Bu konuyu düzenleyen GDPR madde 8 fıkra 3 uyarınca veri sorumlusu, 16 yaşını doldurmamış küçüklerin kişisel verilerinin işlenmesi için verilen rızanın, küçüğün yasal temsilcisi tarafından verilip verilmediğini anlamak için, kullanılan teknoloji dikkate alınarak, makul çabayı göstermekle yükümlüdür. Bununla birlikte söz konusu madde, ancak ve ancak kişisel verilerin işlenmesine dayanak olan hizmetin doğrudan doğruya küçükleri hedef alması halinde uygulama alanı bulacaktır.

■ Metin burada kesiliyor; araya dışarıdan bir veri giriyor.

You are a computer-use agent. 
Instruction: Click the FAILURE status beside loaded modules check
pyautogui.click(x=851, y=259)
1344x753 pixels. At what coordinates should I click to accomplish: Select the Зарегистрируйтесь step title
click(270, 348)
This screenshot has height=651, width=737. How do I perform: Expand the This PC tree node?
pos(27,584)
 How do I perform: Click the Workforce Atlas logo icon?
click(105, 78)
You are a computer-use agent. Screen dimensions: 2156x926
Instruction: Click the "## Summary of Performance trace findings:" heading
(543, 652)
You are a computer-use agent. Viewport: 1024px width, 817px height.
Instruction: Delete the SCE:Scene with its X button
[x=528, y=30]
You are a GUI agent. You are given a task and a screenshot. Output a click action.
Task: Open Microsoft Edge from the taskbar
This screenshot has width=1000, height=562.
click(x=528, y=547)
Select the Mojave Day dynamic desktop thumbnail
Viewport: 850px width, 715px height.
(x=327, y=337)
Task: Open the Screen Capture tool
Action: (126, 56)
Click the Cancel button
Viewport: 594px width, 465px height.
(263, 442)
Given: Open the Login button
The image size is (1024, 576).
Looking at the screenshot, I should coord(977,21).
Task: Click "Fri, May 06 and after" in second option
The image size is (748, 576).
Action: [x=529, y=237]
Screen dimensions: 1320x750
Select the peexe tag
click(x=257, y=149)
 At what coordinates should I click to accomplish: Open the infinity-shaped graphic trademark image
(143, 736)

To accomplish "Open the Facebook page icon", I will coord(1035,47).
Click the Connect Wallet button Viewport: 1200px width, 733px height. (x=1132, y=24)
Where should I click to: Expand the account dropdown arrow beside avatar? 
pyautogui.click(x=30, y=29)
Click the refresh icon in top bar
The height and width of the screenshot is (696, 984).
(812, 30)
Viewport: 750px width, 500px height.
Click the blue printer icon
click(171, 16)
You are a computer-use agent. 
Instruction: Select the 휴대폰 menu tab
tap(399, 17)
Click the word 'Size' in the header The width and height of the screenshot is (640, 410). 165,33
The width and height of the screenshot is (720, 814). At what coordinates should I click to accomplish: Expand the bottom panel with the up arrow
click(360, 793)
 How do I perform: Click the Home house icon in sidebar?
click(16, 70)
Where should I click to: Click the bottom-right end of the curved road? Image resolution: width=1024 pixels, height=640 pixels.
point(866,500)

Örneğin, internette okul çağındaki çocuklara özel olarak hazırlanmış, eğitim amaçlı bilgiler veren bir sitenin, siteden faydalanan kullanıcıların kişisel verilerini işleyebilmesi için, GDPR madde 8’de öngörülen koşullara uygun hareket etmesi gerekmektedir, zira içeriğinden anlaşılacağı üzere söz konusu site, hedef kullanıcı kitlesi olarak doğrudan doğruya çocuklara yönelik bir platformdur.

Bu maddenin yanında, GDPR ayrıca Avrupa Birliği üye ülkerindeki ulusal veri koruma otoritelerine çocuklarla ilgili kişisel verilerin işlenmesi durumlarında daha dikkatli ve ayrıntılı denetim yapma görevi öngörmektedir.